[Dataset entries]
★ ★ ★ ★ ★

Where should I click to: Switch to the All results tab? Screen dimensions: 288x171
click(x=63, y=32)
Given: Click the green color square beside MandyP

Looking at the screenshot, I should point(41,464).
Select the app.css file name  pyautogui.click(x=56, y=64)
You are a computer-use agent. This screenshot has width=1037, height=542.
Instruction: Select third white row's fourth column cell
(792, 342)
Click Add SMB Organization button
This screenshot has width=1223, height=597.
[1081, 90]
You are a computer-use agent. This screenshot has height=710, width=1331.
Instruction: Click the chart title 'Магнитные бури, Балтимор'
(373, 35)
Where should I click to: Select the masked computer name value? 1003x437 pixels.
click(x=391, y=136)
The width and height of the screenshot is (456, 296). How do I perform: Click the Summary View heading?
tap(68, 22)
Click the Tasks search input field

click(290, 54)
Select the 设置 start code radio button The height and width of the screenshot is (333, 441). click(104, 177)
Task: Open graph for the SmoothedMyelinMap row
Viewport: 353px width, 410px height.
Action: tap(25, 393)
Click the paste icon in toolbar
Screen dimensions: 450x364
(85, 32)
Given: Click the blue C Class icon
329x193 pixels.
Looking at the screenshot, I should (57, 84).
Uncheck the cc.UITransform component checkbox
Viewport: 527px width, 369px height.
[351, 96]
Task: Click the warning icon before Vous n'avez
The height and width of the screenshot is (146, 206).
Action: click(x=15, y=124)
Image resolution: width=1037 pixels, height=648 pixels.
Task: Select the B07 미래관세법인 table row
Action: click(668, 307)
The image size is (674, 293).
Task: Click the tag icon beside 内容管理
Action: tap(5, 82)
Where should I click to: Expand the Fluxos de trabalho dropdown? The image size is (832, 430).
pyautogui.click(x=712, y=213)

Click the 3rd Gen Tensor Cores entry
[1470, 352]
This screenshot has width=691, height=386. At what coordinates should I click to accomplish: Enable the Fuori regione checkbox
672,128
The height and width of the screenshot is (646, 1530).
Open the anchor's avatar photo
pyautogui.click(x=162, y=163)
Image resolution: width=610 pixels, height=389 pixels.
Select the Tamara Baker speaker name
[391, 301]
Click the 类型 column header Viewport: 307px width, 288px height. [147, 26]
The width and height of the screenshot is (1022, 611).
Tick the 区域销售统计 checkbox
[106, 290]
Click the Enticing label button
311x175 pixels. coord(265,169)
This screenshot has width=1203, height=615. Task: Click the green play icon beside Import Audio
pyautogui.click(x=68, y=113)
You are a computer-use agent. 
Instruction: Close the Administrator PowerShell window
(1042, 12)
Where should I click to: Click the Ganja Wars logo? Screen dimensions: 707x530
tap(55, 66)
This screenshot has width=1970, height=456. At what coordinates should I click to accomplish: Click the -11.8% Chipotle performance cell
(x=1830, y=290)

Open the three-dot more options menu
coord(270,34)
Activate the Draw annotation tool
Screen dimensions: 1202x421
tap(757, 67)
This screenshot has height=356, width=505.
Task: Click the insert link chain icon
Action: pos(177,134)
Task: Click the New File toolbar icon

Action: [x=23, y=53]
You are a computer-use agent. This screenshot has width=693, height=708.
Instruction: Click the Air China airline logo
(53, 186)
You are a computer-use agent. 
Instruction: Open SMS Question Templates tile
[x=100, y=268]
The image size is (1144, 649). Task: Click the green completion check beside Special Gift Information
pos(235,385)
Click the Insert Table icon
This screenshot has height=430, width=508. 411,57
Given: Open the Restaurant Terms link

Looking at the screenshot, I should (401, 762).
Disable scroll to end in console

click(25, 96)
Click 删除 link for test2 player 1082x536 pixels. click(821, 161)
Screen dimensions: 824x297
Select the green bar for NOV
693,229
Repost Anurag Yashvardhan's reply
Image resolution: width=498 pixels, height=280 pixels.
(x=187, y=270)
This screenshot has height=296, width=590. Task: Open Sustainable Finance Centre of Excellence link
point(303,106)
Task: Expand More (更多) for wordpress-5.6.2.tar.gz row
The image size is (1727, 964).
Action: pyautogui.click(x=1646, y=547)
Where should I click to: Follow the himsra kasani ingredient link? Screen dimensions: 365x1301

★ ★ ★ ★ ★

Task – Note how many lines of the entries contain the string "agent", then give that number by itself.

Exercise solution – 5